IB ESS

Welcome to Environmental Systems and Societies!

At the start of the 2016-2017 school year, the International Baccalaureate began offering an updated syllabus for the ESS course (PDF – 3.2MB). I developed a bunch of resources for the ‘old’ pre-2016 syllabus, which are linked at the bottom of this page. I’ll be adding additional resources around the new syllabus systematically, with an anticipated completion date by the May 2017 IB Exams.

Environmental Systems and Societies (ESS) is a college-level introduction to ecology, which overlaps significantly with the IB Geography syllabus. It is science applied to ideas presented in geography, economics, and TOK. We’ll look at the ways different people around the world perceive and respond to various environmental issues, and we’ll dig deeper into their experiences and motivations for taking action (or not taking action). The issues students encounter in ESS are complex and challenging. For many of the questions raised, there are no right answers. Students will never be taught what to think about environmental issues; instead, students will learn about the interdependence of the various components of our planet in order to reach their own conclusions.

• _Stated problem A_: Transcribe the ESS overview above from "At the start" to "2017 IB Exams.".
• _Stated problem B_:
Answer these questions from the ESS overview above:
(i) When did the International Baccalaureate begin offering the updated ESS syllabus?
(ii) Which IB syllabus does ESS overlap with significantly?
(iii) By when are the resources for the new syllabus expected to be complete?

• _Dataset extract_:
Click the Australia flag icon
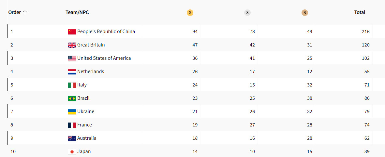 (72, 138)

• _Worked solution A_:
At the start of the 2016-2017 school year, the International Baccalaureate began offering an updated syllabus for the ESS course (PDF – 3.2MB). I developed a bunch of resources for the ‘old’ pre-2016 syllabus, which are linked at the bottom of this page. I’ll be adding additional resources around the new syllabus systematically, with an anticipated completion date by the May 2017 IB Exams.

• _Worked solution B_:
(i) At the start of the 2016-2017 school year
(ii) The IB Geography syllabus
(iii) By the May 2017 IB Exams